Provided text:
┌──

Anti-scratch coating is a type of protective coating or film applied to an object's surface for mitigation against scratches. Scratches are small surface-level cuts left on a surface following interaction with a sharper object. Anti-scratch coatings provide scratch resistances by containing tiny microscopic materials with scratch-resistant properties. Scratch resistance materials come in the form of additives, filters, and binders. Besides materials, scratch resistances is impacted by coating formation techniques. Scratch resistance is measured using the Scratch-hardness test. Commercially, anti-scratch coatings are used in the automotive, optical, photographic, and electronics industries, where resale and/or functionality is impaired by scratches. Anti-scratch coatings are of growing importance as traditional scratch resistance materials like metals and glass are replaced with low-scratch resistant plastics.

Applications 
Automotive, Optical, and Electronics are major sectors of anti-scratch coatings.

Automotive 
Anti-scratch coatings in the automotive industry maintain a car's appearance and prevent damage of a car's anti-corrosion layer. The anti-corrosion layer protects car metals from environmental harm. Automotive anti-scratch coatings are becoming stronger (from 10 newtons to 15 newtons of protection) to counter scratch resistance lost due to the industry shift from steel to lightweight, but low-scratch resistant plastics and aluminium. Currently, scratch-formation is decreased with a primer and clear coat. The primer is made of polyolefin-resin, while the clear coat contains the additives siloxane and erucamide.

└──

Information shown:
┌──

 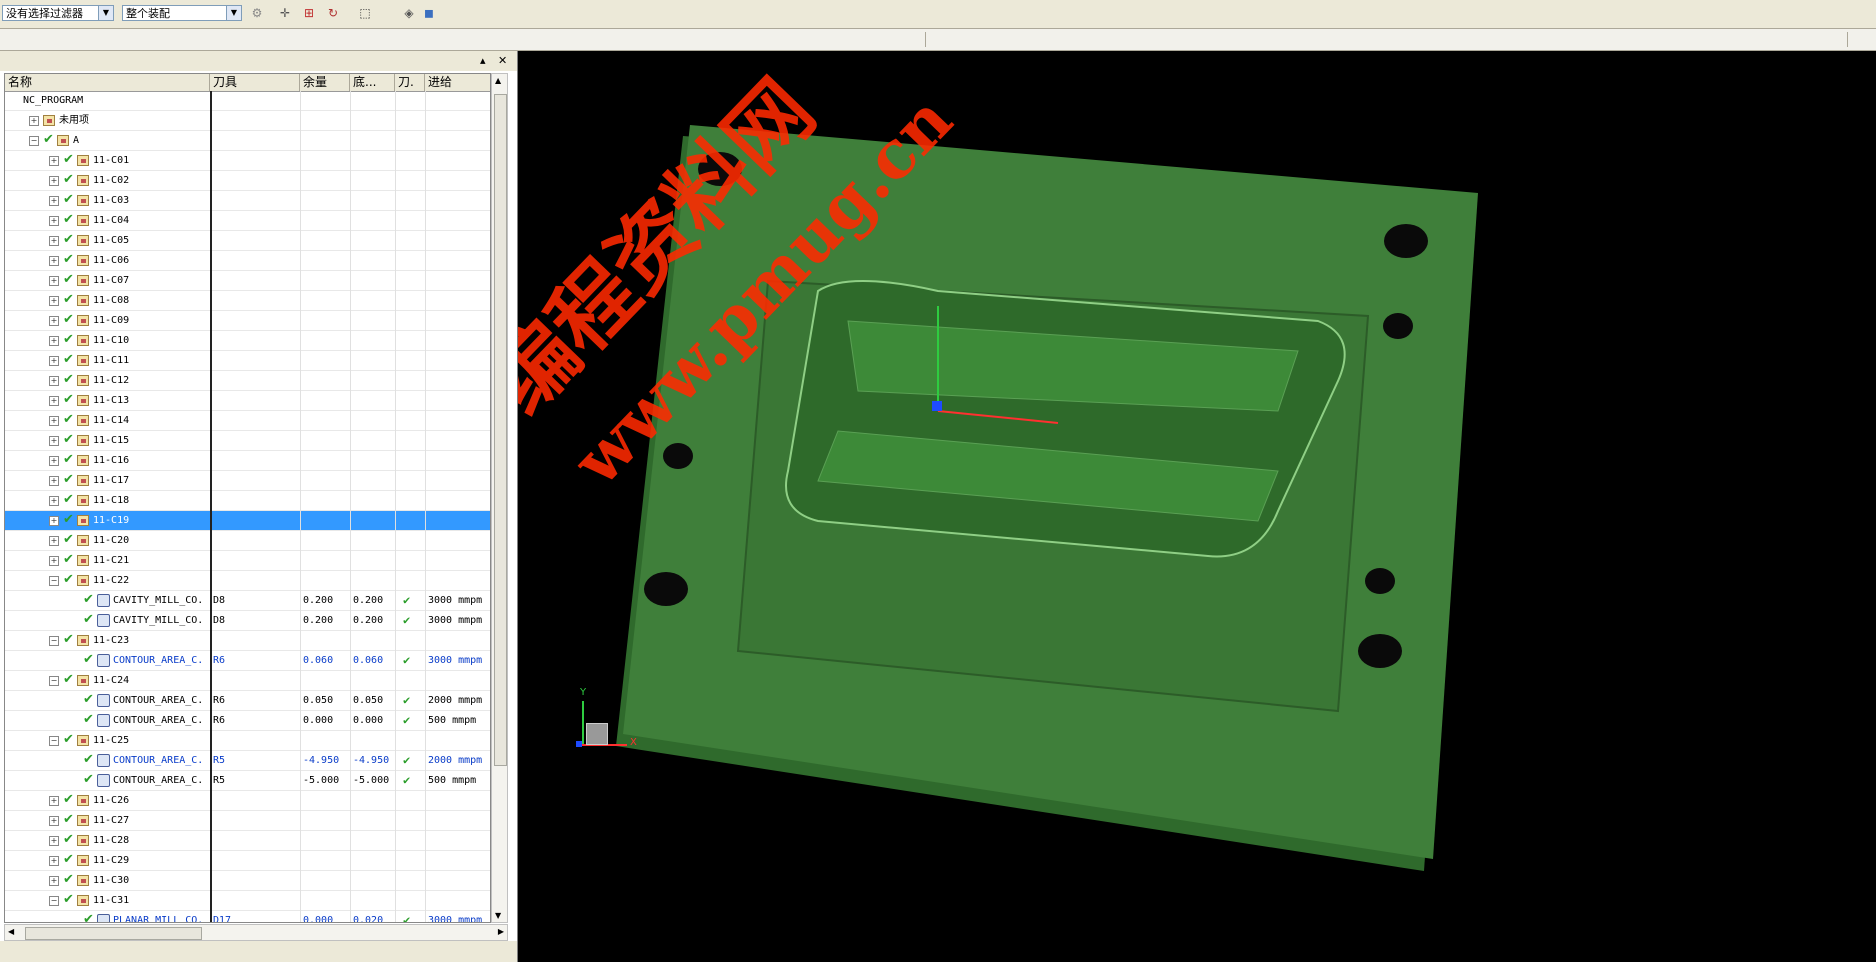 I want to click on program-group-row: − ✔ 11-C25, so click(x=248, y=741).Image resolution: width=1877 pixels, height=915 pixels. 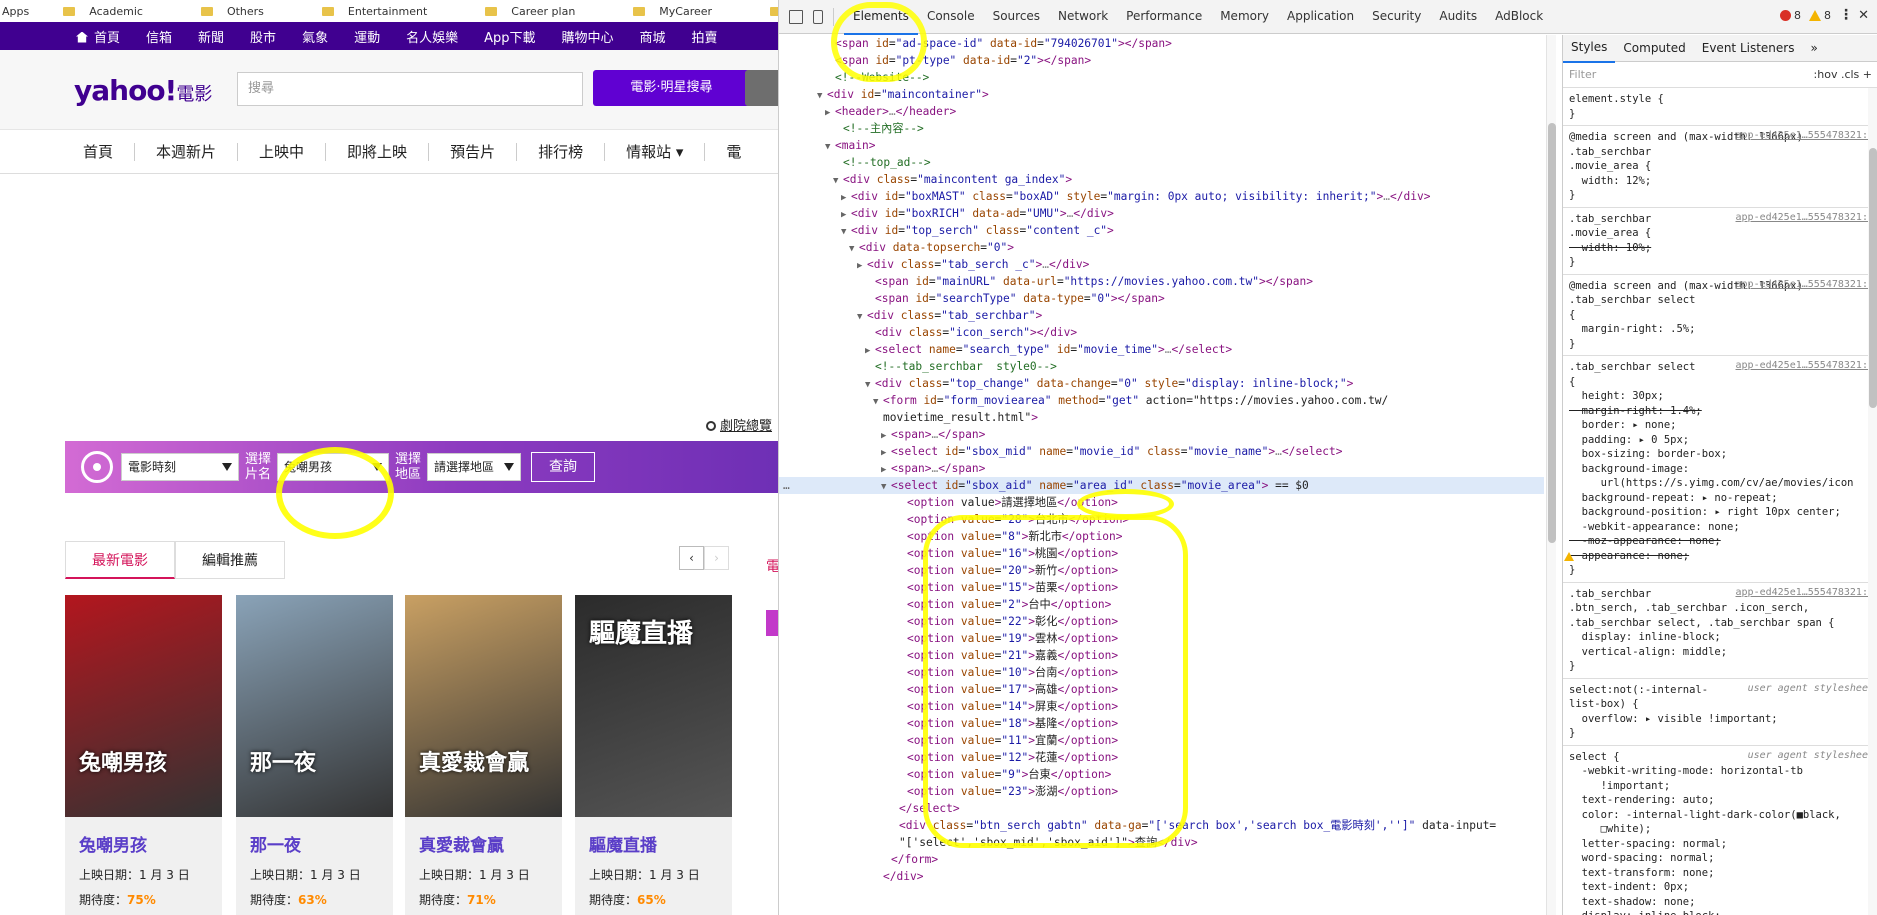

└──

Parts of the exercise:
#1 Rewrite everything in the anti-scratch coating text from "Applications" down to "siloxane and erucamide.", putting "base coat" in place of "primer".
#2 Answer these questions from the anti-scratch coating text:
(a) What test is used to measure scratch resistance?
(b) Which additives does the automotive clear coat contain?
(c) What does the anti-corrosion layer on a car protect?
#3 Go on with the text on anti-scratch coatings from where it stops.

Results in order:
#1
Applications 
Automotive, Optical, and Electronics are major sectors of anti-scratch coatings.

Automotive 
Anti-scratch coatings in the automotive industry maintain a car's appearance and prevent damage of a car's anti-corrosion layer. The anti-corrosion layer protects car metals from environmental harm. Automotive anti-scratch coatings are becoming stronger (from 10 newtons to 15 newtons of protection) to counter scratch resistance lost due to the industry shift from steel to lightweight, but low-scratch resistant plastics and aluminium. Currently, scratch-formation is decreased with a base coat and clear coat. The base coat is made of polyolefin-resin, while the clear coat contains the additives siloxane and erucamide.

#2
(a) The Scratch-hardness test.
(b) Siloxane and erucamide.
(c) It protects car metals from environmental harm.

#3
Optical 
Scratch-resistant coatings are added to glasses due to scratches' extreme ability to impact a wearer's vision. Even when optical glasses are made of high scratch-resistances glass, polycarbonate, or CR-39, coatings are still used. Optical coatings include diamond-like carbon (DLC) and anti-reflective-scratch hybrid coatings. Diamond-like Carbon is a coating that shares diamonds' extreme scratch resistance. Anti-reflective Scratch hybrid coatings contain scratch-resistant additives with anti-reflective coating materials.

Electronics 
In the electronics industry, scratches-resistances coatings are applied to electronic screens to prevent primary fingernails scratches. Screens are made of either polycarbonate (the highest Scratch-resistant plastic) or higher-end glass. Electronics Industry Anti-Scratch coatings often contain the anti-scratch additives siloxane, and the anti-Scratch filters TiO2 (titanium dioxide) and SiO2 (silicon dioxide). The additives and Filters are combined with a Fluorocarbons resin. Fluorocarbon resin is an oleophobic material. Oleophobic materials are materials that repeal oils caused by fingerprints.

Other uses 
Anti-scratch coatings are often used on plastic products wherever optical clarity, weathering, and chemical resistance are required.  Examples include optical discs, displays, injection-molded parts, gauges and other instruments, mirrors, signs, eye safety/protective goggles, and cosmetic packaging.  These coatings are usually water-based or solvent-based.

Anti-scratch coating compositions 
Scratch-resistant materials are present in anti-Starch coating either as binders, additives, and/or filters. Binder, additives, filters make up Anti-Scratch coating's Thin-film, a thin nano-meter to micro-meter layer applied to a substrate (an object's surface).

Binders 
In anti-scratch coatings, binders (coatings' glue-like cohesive structure) provide scratch resistance or/and provide structure for scratch resistant 
additives and filters.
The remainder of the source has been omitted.